Resolving deltas: 100% (31/31), done.


In [5]:
mktdata = pd.read_csv('demand-estimation-clone/python-tutorial-sep-19/GPS1_data.csv',index_col=0) # load csv file from github repo
mktdata.head(10) # preview first 10 lines of the dataset

Unnamed: 0,month,product,price,sales
0,1,1,5.51,32
1,1,2,6.48,36
2,2,1,8.83,26
3,2,2,7.66,38
4,3,1,5.9,33
5,3,2,4.7,44
6,4,1,8.33,18
7,4,2,8.53,34
8,5,1,7.24,43
9,5,2,9.28,22


The `help()` function can be used to get detailed information about functions, methods, classes and modules. You can pass any Python object to the help() function to get documentation.

In [6]:
# Call `help` function
help(mktdata.head)

Help on method head in module pandas.core.generic:

head(n: 'int' = 5) -> 'Self' method of pandas.core.frame.DataFrame instance
    Return the first `n` rows.
    
    This function returns the first `n` rows for the object based
    on position. It is useful for quickly testing if your object
    has the right type of data in it.
    
    For negative values of `n`, this function returns all rows except
    the last `|n|` rows, equivalent to ``df[:n]``.
    
    If n is larger than the number of rows, this function returns all rows.
    
    Parameters
    ----------
    n : int, default 5
        Number of rows to select.
    
    Returns
    -------
    same type as caller
        The first `n` rows of the caller object.
    
    See Also
    --------
    DataFrame.tail: Returns the last `n` rows.
    
    Examples
    --------
    >>> df = pd.DataFrame({'animal': ['alligator', 'bee', 'falcon', 'lion',
    ...                    'monkey', 'parrot', 'shark', 'whale', 'zebra']})
    >

Let's calculate some basic summary statistics for each of the columns in our dataframe. The easiest way is to use the `.describe()` method from the `pandas` library to quickly summarize the distribution of each of the variables in our dataframe:

In [None]:
# Summarize data using describe() method
summary_mktdata = mktdata.describe()
print("\nSummary statistics:")
print(summary_mktdata)

But if you want you can also compute summary statistics manually:

In [7]:
# Compute mean price
mean_price = mktdata['price'].mean()
print("Mean price is:", round(mean_price, 3))
# print("Mean price is:", mean_price.round(3) )

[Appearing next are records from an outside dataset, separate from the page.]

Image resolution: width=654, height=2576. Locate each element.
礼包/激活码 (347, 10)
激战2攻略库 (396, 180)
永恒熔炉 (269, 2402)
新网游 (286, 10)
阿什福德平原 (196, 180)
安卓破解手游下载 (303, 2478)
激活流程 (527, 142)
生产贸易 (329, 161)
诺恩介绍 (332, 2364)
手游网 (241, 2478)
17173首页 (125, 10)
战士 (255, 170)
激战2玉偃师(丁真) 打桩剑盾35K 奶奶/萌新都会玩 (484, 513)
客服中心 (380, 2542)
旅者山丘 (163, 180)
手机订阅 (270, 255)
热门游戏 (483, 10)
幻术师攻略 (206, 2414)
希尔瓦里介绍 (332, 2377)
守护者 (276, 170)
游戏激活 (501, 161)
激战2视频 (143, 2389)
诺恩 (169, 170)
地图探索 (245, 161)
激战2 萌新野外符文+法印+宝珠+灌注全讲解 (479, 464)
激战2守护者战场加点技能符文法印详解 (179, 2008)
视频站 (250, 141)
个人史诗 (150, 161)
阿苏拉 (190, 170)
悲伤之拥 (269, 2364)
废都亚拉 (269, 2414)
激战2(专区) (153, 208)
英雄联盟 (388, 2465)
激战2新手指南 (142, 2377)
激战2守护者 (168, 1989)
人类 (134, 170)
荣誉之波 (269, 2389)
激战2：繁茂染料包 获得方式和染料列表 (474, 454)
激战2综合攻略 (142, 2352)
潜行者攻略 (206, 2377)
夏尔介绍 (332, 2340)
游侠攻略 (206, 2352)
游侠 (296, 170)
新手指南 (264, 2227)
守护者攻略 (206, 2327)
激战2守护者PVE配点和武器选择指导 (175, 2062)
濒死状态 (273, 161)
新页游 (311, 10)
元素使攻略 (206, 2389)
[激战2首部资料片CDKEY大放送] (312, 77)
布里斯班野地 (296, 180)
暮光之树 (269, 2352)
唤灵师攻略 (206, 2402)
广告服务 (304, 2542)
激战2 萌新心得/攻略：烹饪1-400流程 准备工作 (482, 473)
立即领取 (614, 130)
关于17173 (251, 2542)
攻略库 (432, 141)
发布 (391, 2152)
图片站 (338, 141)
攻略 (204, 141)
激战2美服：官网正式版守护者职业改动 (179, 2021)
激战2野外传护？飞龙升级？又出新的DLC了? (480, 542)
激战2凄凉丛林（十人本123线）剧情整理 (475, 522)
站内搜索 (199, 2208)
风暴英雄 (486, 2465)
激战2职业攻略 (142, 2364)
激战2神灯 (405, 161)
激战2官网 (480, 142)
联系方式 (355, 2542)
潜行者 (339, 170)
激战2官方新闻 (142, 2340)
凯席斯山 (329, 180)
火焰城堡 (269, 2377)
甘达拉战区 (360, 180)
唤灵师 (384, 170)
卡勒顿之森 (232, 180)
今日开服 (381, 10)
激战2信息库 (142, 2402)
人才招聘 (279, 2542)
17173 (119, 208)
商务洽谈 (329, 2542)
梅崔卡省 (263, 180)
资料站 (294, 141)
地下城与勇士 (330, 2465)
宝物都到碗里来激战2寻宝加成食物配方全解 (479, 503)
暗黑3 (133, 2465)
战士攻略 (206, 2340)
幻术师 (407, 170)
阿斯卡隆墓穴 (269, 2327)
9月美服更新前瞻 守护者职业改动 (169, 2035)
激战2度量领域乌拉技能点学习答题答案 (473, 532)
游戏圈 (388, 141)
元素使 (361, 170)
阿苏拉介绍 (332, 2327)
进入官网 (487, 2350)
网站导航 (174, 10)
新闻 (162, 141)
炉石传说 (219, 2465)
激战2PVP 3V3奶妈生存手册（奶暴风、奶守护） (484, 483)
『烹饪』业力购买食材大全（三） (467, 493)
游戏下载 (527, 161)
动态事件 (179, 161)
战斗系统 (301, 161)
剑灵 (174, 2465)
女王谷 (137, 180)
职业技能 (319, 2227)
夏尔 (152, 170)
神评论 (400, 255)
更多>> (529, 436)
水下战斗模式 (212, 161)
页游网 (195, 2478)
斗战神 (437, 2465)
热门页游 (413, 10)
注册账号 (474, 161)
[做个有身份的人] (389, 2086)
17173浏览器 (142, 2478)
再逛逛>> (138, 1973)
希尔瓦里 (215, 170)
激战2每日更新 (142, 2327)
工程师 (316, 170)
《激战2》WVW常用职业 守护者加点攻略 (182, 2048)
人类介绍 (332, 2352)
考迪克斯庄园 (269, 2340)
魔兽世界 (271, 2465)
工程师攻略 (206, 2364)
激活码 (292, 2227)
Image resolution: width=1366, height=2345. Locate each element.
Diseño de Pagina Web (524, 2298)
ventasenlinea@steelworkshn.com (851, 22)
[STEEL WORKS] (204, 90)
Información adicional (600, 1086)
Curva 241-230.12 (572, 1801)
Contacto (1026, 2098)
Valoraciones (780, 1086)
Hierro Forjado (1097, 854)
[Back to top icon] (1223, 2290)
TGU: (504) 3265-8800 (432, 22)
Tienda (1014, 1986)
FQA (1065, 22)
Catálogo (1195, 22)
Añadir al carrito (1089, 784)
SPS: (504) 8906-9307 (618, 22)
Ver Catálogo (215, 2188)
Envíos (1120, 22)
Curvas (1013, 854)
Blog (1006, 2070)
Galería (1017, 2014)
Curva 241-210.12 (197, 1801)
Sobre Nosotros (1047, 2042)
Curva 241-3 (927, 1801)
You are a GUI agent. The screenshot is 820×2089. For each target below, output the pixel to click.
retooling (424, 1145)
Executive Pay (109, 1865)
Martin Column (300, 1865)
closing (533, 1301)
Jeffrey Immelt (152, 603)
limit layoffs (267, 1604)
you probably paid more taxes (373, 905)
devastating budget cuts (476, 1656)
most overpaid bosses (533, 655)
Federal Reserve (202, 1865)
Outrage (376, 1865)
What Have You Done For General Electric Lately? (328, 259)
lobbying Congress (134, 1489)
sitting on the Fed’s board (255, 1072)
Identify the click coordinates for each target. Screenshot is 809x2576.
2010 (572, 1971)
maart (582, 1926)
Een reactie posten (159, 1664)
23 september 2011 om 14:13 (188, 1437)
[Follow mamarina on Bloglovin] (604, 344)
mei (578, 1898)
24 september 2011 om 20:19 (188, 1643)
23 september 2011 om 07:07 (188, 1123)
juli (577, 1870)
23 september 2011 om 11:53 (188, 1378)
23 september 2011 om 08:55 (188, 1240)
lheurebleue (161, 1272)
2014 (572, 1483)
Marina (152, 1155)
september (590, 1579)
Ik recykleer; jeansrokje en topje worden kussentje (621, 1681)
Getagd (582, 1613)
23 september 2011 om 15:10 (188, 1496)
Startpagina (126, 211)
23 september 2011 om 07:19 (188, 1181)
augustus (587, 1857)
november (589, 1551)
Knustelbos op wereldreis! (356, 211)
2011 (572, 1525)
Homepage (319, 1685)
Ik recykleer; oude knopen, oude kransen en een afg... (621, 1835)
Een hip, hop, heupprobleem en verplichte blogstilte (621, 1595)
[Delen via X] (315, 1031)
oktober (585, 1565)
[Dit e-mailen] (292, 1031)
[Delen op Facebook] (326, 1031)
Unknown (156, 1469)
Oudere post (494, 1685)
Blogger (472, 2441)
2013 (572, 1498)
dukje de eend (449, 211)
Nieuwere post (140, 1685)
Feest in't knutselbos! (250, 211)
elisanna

# Compute standard deviation of price
std_price = mktdata['price'].std()
print("Standard deviation of price is:", round(std_price,3))

# Compute median (50%)
med_price = mktdata['price'].median()
print("Median price is:", med_price.round(3))

Mean price is: 7.38
Standard deviation of price is: 1.511
Median price is: 7.25


In [None]:
# Is this the same as what we found before?

issame_mean = summary_mktdata.loc['mean','price'].round(3) == mean_price.round(3)
print("The means that we found using both methods are the same:", issame_mean)

issame_std = summary_mktdata.loc['std','price'].round(3) == std_price.round(3)
print("The standard deviations that we calculated are the same:", issame_std)

issame_med = summary_mktdata.loc['50%','price'].round(3) == med_price.round(3)
print("The medians that we calculated are the same:", issame_med)


Let's learn to run a regression in python. To do this, you will need a statistical modelling package like `statsmodels.api`.
If you don't already have statsmodels.api installed, you can create a new cell in your Jupyter Notebook and use the `%` operator to run the shell command `%pip install statsmodels` directly from your notebook (alternatively, you can open a terminal window and run `pip install statsmodels` without the `%`).

In [None]:
%pip install statsmodels

In [18]:
# Load statsmodels library
import statsmodels.api as sm

In [None]:
X = mktdata['price'] # Independent variable
y = mktdata['sales'] # Dependent variable

X = sm.add_constant(X) # Add constant to the regression model (intercept)

model = sm.OLS(y, X).fit() # Fit the regression model

# Print model summary
print(model.summary())



You may want to export this table as LaTeX code that you can copy and paste into your LaTeX editor when delivering your solutions for the problem set:

In [None]:
# Generate LaTeX code from the summary of the regression
output = model.summary2().as_latex()

print(output)